I'm learning about Gaussian process functional regression but the more I learn, the more questions arise.

So we want to estimate a function $f\left( x \right)$ from data $D = \left( {\left( {{x_1},{y_1}} \right),...,\left( {{x_n},{y_n}} \right)} \right)$ by updating a ${\text{GP}}\left( {m\left( x \right),k\left( {x,x'} \right)} \right)$ prior.
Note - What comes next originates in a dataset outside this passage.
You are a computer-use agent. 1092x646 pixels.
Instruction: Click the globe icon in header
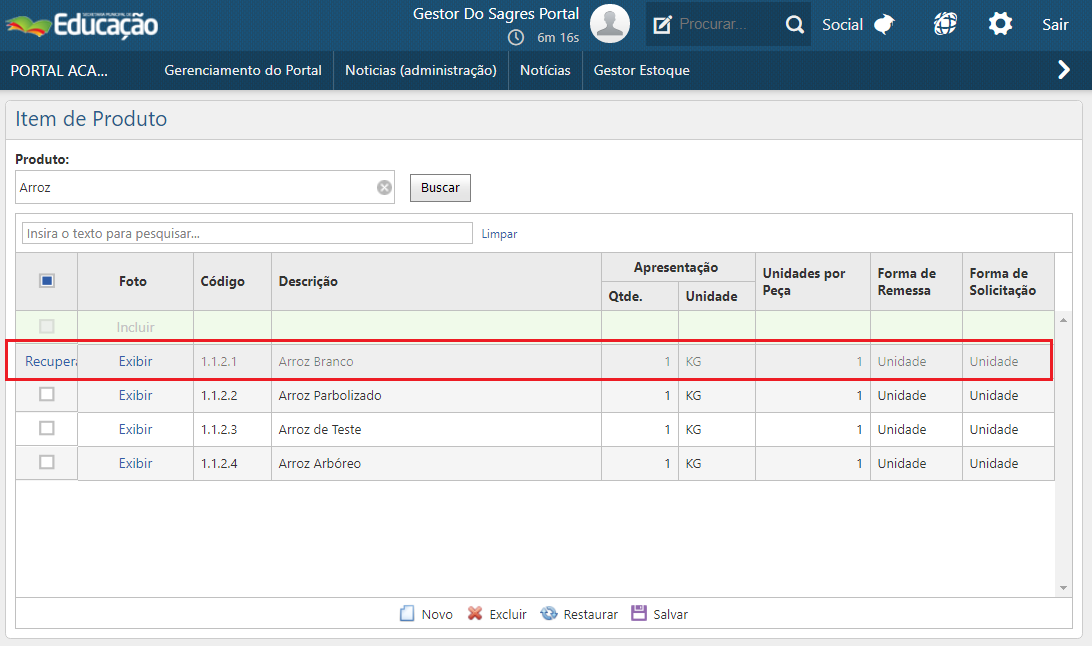[x=945, y=25]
I tell to myself that GP regression should fulfill the "consistency condition" (don't know how it's called in the literature?): if we partition the data set $D$, update the ${\text{GP}}\left( {m\left( x \right),k\left( {x,x'} \right)} \right)$ prior with the first part, then update the posterior process of the previous step with the second part and so forth until the last part, we should get the same final posterior process at the end as if we directly update ${\text{GP}}\left( {m\left( x \right),k\left( {x,x'} \right)} \right)$ with whole data $D$. Otherwise, we would get different estimations/inferences, depending on said partition.

On the one hand, it is well-known that GP regression has $O\left( {{n^3}} \right)$ generic computational complexity.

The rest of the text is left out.